─── Material to process
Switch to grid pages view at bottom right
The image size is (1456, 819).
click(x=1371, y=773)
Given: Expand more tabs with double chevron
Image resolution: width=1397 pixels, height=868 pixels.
──────
Prompt. Could you print, word for word, the line containing "Given: Expand more tabs with double chevron" and every line after it through the end of the records, and nothing else?

Solution to this task.
Given: Expand more tabs with double chevron
Image resolution: width=1397 pixels, height=868 pixels.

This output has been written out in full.